Qaqulluit

Geography
- Location: Davis Strait
- Coordinates: 67°12′37″N 62°32′55″W﻿ / ﻿67.21028°N 62.54861°W
- Archipelago: Arctic Archipelago

Administration
- Canada
- Nunavut: Nunavut
- Region: Qikiqtaaluk

Demographics
- Population: Uninhabited

= Qaqulluit =

Island in Nunavut, Canada

Qaqulluit (Inuktitut syllabics: ᖃᖁᓪᓗᐃᑦ formerly Qaqaluit Island (meaning: "northern fulmar") is one of eastern Baffin Island's small, offshore, uninhabited islands, located in the Arctic Archipelago in the Qikiqtaaluk Region, Nunavut.

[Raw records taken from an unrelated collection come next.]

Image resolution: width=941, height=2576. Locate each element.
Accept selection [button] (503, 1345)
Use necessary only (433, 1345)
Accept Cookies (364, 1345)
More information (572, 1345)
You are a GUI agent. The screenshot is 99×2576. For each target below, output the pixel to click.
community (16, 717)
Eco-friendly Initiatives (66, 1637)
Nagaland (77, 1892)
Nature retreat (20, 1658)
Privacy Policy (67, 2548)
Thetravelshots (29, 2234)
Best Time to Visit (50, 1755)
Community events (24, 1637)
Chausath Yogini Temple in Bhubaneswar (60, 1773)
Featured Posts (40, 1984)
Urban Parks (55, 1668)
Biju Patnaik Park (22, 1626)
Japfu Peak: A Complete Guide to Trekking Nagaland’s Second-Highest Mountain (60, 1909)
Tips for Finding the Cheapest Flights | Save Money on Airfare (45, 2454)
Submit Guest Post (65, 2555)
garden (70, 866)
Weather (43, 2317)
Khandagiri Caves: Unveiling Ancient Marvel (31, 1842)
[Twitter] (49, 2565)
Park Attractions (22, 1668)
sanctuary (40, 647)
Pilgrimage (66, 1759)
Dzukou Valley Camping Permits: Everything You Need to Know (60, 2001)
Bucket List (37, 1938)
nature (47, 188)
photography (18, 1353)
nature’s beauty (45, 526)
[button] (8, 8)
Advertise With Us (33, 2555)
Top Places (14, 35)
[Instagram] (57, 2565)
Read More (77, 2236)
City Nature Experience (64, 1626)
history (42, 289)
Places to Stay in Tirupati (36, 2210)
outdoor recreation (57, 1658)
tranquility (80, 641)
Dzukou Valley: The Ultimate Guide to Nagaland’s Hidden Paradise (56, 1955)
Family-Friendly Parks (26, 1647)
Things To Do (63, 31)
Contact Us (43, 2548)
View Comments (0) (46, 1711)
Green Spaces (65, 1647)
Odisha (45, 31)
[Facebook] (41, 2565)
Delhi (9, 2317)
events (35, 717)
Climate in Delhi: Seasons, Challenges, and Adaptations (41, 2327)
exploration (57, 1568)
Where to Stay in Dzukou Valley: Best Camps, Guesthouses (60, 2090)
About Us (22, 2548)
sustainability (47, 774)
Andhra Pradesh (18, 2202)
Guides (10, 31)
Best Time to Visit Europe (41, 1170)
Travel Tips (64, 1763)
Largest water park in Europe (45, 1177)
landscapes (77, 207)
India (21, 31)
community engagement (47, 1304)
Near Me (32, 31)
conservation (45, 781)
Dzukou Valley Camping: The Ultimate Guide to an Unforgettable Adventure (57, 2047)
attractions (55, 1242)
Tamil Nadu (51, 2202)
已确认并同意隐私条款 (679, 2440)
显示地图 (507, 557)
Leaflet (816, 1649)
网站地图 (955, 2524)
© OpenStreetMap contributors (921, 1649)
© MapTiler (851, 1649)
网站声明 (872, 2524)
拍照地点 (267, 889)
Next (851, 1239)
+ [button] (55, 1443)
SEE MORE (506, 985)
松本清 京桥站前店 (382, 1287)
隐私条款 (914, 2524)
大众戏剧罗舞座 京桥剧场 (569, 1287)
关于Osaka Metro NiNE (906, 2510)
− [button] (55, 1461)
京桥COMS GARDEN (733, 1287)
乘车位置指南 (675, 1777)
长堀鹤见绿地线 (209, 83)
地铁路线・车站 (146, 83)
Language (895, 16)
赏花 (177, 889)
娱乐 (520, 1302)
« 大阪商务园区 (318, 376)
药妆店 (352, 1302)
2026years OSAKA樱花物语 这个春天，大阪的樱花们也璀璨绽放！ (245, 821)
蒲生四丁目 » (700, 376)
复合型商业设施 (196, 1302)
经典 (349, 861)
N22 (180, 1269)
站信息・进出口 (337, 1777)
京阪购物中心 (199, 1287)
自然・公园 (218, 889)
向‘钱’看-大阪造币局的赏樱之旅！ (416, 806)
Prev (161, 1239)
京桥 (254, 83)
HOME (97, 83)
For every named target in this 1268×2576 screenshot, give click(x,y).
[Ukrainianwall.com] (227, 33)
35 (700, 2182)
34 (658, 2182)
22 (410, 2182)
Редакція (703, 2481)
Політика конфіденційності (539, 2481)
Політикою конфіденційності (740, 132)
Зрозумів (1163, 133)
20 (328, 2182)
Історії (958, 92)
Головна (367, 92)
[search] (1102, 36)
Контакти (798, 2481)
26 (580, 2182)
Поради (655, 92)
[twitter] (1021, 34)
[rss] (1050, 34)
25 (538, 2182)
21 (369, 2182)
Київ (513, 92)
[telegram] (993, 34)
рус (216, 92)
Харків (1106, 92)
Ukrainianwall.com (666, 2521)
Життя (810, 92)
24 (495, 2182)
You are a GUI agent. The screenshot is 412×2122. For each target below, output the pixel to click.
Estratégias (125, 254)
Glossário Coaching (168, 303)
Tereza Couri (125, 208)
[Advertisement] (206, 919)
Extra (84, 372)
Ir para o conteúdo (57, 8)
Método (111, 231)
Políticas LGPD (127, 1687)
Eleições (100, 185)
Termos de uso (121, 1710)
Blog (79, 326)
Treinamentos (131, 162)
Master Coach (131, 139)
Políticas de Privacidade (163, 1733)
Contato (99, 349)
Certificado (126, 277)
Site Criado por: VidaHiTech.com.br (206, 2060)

Along with Paallavvik and Aggijjat, it is situated off Cumberland Peninsula within Davis Strait's Merchants Bay.

==Geography==
Its characteristics include coastal cliffs and rocky shores.

==Fauna==
Harp seal, polar bear, and walrus frequent the area.

==Conservation==
The newly created Qaqulluit National Wildlife Area extends beyond the island to also include the Reid Bay Important Bird Area on Baffin Island.

Located on the island's northeastern tip, Nuvuttiq is another a Canadian Important Bird Area, an International Biological Program site and a Key Terrestrial Bird Habitat site.